(Formerly on MSE.)
Here is a fairly natural question: Can three-dimensional space be filled with convex polyhedra of the same incidence structure (if not the same geometry) as the regular dodecahedron, such that four pieces meet at every vertex?
We don't require that the cells be congruent to one another, but we'll say that each dihedral angle must be strictly less than 180 degrees so as to forbid degenerate cases that actually form polyhedra with fewer faces.
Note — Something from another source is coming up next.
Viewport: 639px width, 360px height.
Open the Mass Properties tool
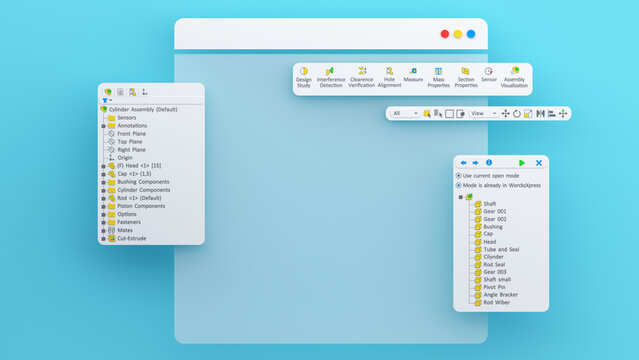tap(438, 77)
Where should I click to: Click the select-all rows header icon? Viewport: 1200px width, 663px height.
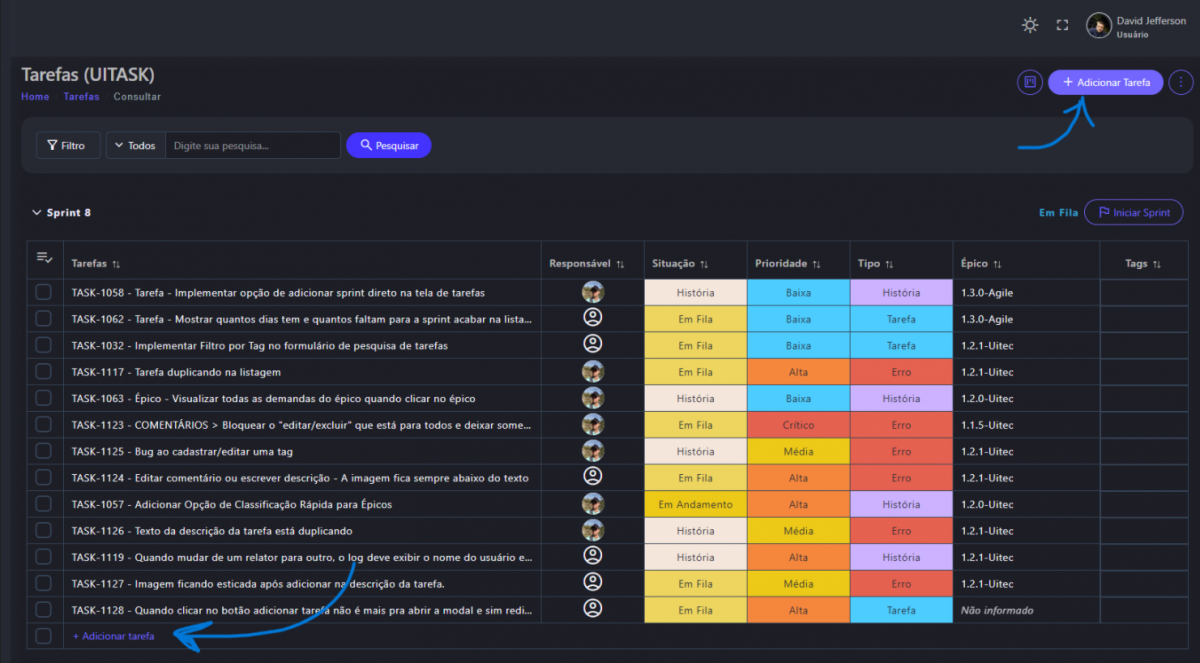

We'll also require that the tiling be "face-to-face", such that every point in space is in one of four categories:
- Strictly within the interior of a dodecahedron.
- On the boundary of exactly two (closed) dodecahedra, and strictly within the interior of a face of each.
- On the boundary of exactly three dodecahedra, and strictly within the interior of an edge of each.
- On the boundary of exactly four dodecahedra, and a vertex of each.
That is, every face meets exactly one congruent face on the opposite side, every edge is shared between all its members without any sliding or offsets, etc. This makes the combinatorial incidence structure especially straightforward.
I strongly suspect the answer is "no", and I'd like to give the following argument for it:
As we build up any attempt at such a construction, we will be "filling out" the incidence structure of the cells of the 120-cell, with each decision forced by the way in which the dodecahedra must meet one another.
So we can place an initial cell, and lay down its 12 neighbors; this will force 20 more to fill out the vertices one edge away from a vertex of the original cell in a second layer. After placing these, we'll lay down another 12 touching our first layer on the face opposite that which they touch the central cell. After that, we'll place another 30, then another 12, then another 20, then another 12, and then we'll find that the resulting union is a single dodecahedron, requiring exactly one more piece at each vertex, which is now forced to be concave and in fact to "wrap around" the entire arrangement in one go, its interior equal to the full rest of space.
However, this argument doesn't seem incredibly rigorous, and it rests heavily on a particular four-dimensional object in a way that doesn't clearly generalize to similar questions. I'd like something more systematic.
This argument is perhaps easier to feel the force of for the analogous two-dimensional question of tiling the plane with convex pentagons three to a vertex. When one tries, they cannot help but find themselves drawing a skeleton of the dodecahedron, and after completing two rings around a central pentagon there is nowhere to go:
In the two-dimensional case, this less-than-perfectly-rigorous argument can be replaced with a more precise appeal to some invariants using Euler's formula:
Consider a finite patch of pentagons in a tiling. Assign to every pentagon in this tiling a score as follows: if $a$ vertices are shared by one other pentagon in the patch, and $b$ vertices are shared by two other pentagons, the score is $1-a/4-b/6$. Using Euler's formula $V-E+F=2$, it's easy enough to see that the total score in a finite simply connected patch is always equal to $1$.
Now, suppose we had a tiling of the plane. Take a simply-connected patch $P$ of at least 7 pentagons, and add all pentagons sharing an edge with any of those 7 to create a larger simply connected patch $Q$. Each of our starting pentagons now has a score of $1/6$ (since $b=5$ for a fully surrounded pentagon), so they contribute more than $1$ to the total in $Q$. This means that at least one of the outer pentagons in $Q$ must have a negative score. But there is only one local arrangement that assigns a negative score to a pentagon, and it requires that none of that pentagon's neighbors be fully surrounded; since all of these outer pentagons border an inner pentagon, this is a contradiction. So it is impossible to arrange pentagons in the plane in a degree-3 way, even far enough out to surround a group of 7 central pentagons.
(Note that this argument doesn't actually use convexity, only the graph-theoretic incidence structure.)
However, I don't see how to perform an analogous argument in the polyhedral case, because the Euler characteristic for polychora is $V-E+F-C=0$, which is invariant to e.g. having twice as many of everything so doesn't naturally lead to any upper bounds.
I've spent some time playing with different possible invariants, and despite my intuitive feeling that some kind of resource is being used up as more dodecahedra are added, I haven't found a metric that describes this in a satisfactory way; most angles of attack on the problem end up petering out in a way that relates to the zero Euler characteristic.
What sorts of machinery can be used to settle questions like these? Are there existing methods in the literature I should examine?